His Italian rivals, the Fadda brothers, are almost directly out of The Godfather. Josto (Jason Schwartzman, The French Dispatch), prematurely seated family chief after the accidental death of his father, is a slightly less flighty version of Fredo Corleone, uncertain and disposed to compromise rather than clashes. His brother Gaetano (Italian TV star Salvatore Esposito), only recently arrived from Sardinia, is an even more hotheaded version of Sonny Corleone, squirming with sociopathic impulses.

With Cannon wanting to expand his territory and the Faddas not interested in giving anything up, conflict seems likely. The bosses try to work things out like a couple of midwestem Franz Fanons. “I know you think being part of an American is standing on my neck,” Cannon tells the Italians. “But I’ve seen the window signs. ‘NO COLORED, NO ITALIANS.’ So we’re both in the gutter together, like it or not.”

But post-colonial theory is no match for mafioso rage. And the presence of some oddball interlopers doesn’t help.

The most problematic is a Mormon federal marshal (Timothy Olyphant) on the hunt for some escaped bank robbers, who dispenses breezy bits of racist 1950s folk wisdom with the same alacrity with which he ignores rules about search warrants and other law enforcement niceties. “I tracked a one-eyed Mexican all the way to the ocean once,” he boasts during a stakeout. “I caught him trying to paddle to China.”

Much as his career anecdotes enliven surveillance shifts, the pinwheel-eyed nurse Oraetta Mayflower (Jessie Buckley of HBO’s Chernobyl) goes him one better as she dispenses unsolicited handjobs to Italian mobsters spying on the black gang. The mobsters might be even further diverted if they knew she’s pulled off more hits than they have, dispatching her patients with poisonous injections and crimped oxygen hoses on fits of macabre whimsy.

Buckley’s daft performance is the star turn of a very talented cast. (Exception: Rock, who lacks the gravitas necessary to play a mafia boss, tries hard, but can’t rid himself of a little half-smirk that makes him look continuously on the verge of breaking into an old Saturday Night Live monologue.)

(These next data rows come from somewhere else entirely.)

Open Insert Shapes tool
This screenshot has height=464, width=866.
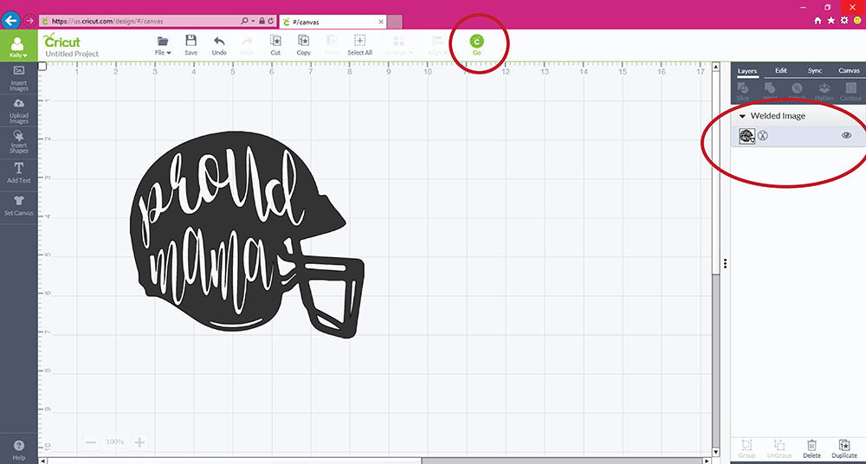pyautogui.click(x=19, y=142)
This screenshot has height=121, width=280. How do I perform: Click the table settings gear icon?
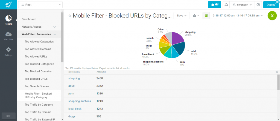277,72
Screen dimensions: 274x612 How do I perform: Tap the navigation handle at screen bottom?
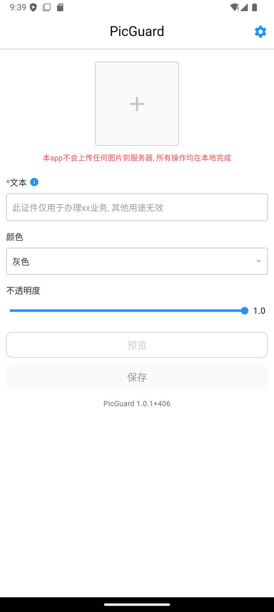coord(137,605)
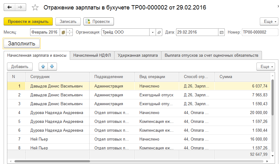Click the horizontal scrollbar under the table

point(52,161)
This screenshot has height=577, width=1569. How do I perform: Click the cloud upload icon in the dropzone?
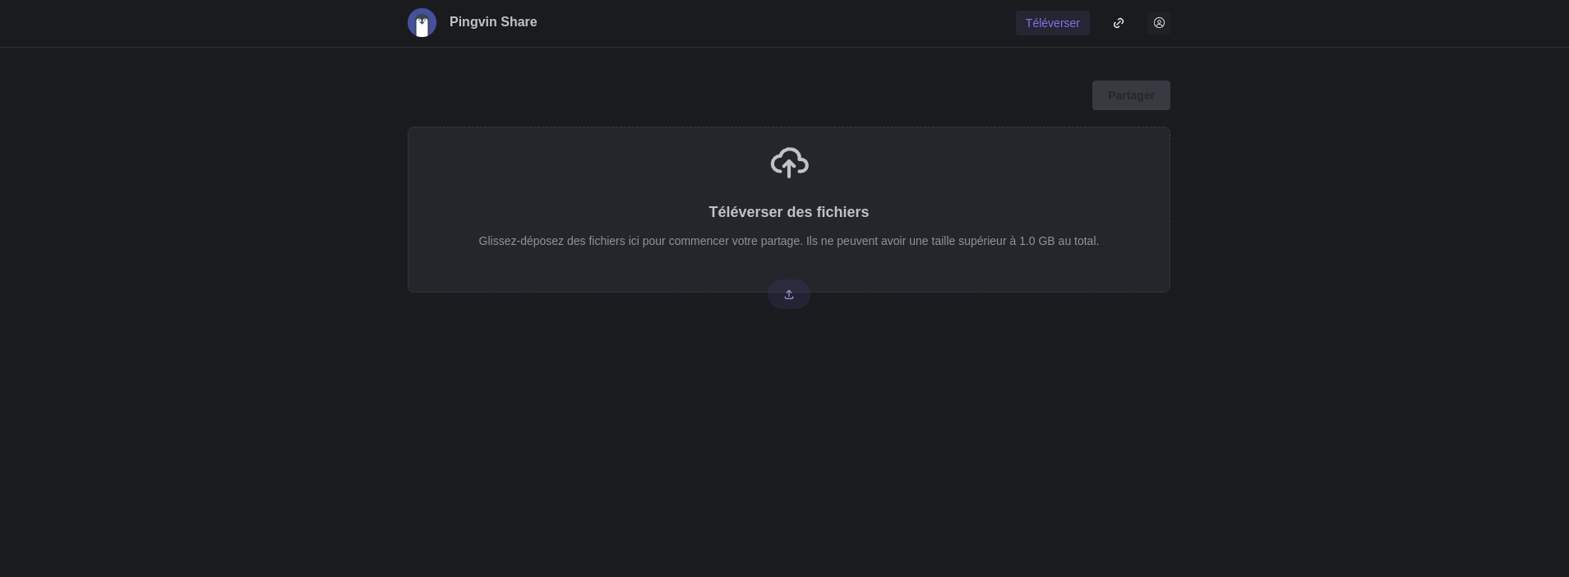click(789, 163)
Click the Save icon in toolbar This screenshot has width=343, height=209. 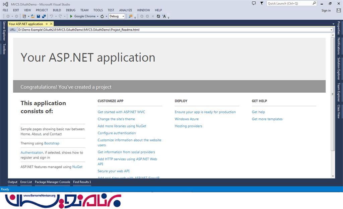pyautogui.click(x=39, y=16)
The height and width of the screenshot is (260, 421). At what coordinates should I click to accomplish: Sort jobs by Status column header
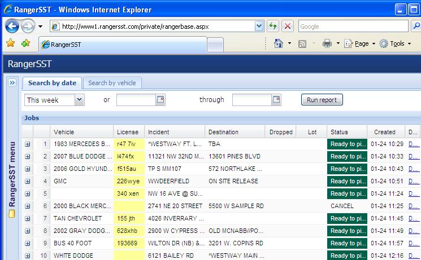coord(339,132)
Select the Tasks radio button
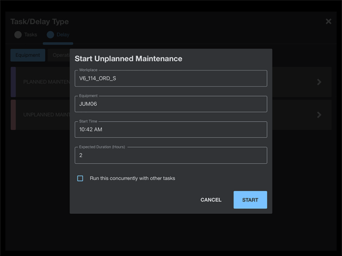 18,35
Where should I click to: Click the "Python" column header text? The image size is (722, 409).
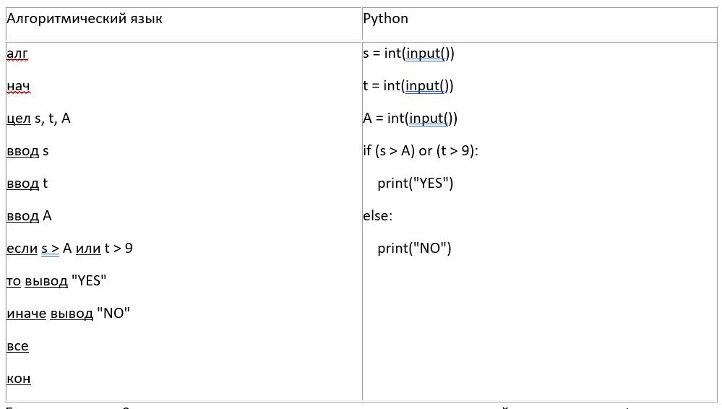point(386,19)
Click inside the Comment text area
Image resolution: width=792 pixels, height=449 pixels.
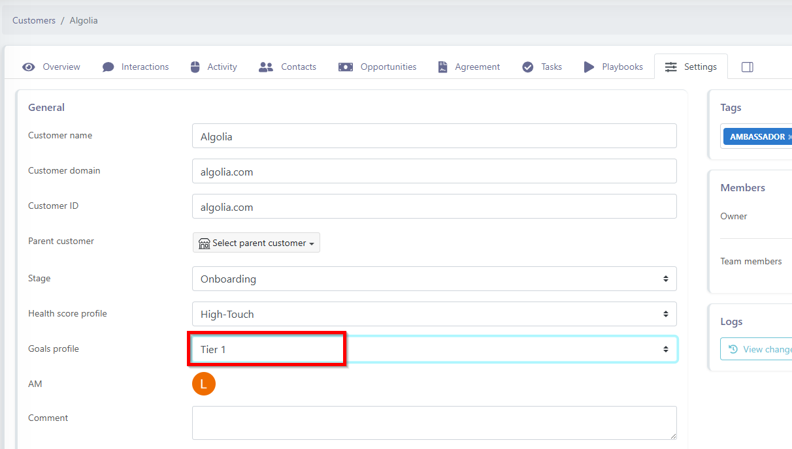pyautogui.click(x=434, y=423)
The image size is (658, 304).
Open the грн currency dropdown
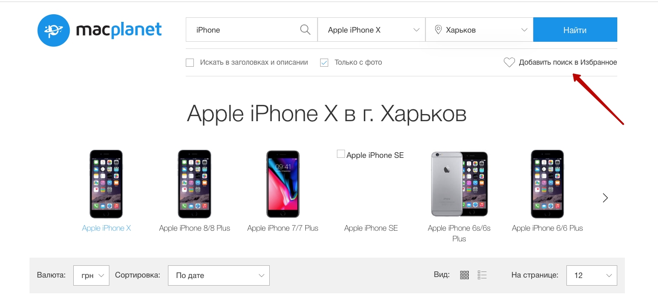click(91, 275)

Evaluating the rest of the show, however, is more difficult, particularly its attempt to establish a moral footing for itself. (If, indeed, that’s supposed to be taken seriously; Fargo‘s ability to needle itself should never be underestimated.) I’m certain America has no shortage of racism, but somehow I’m not very moved by a lack of awareness of all the barriers to advancement to ethnic gangsterism. And in any event, Fargo’s body-count is a salute to an equal-opportunity America. Advises one character: “There’s a place for all of us on this earth. We just have to find it.” In Fargo, that’s almost always in a coffin.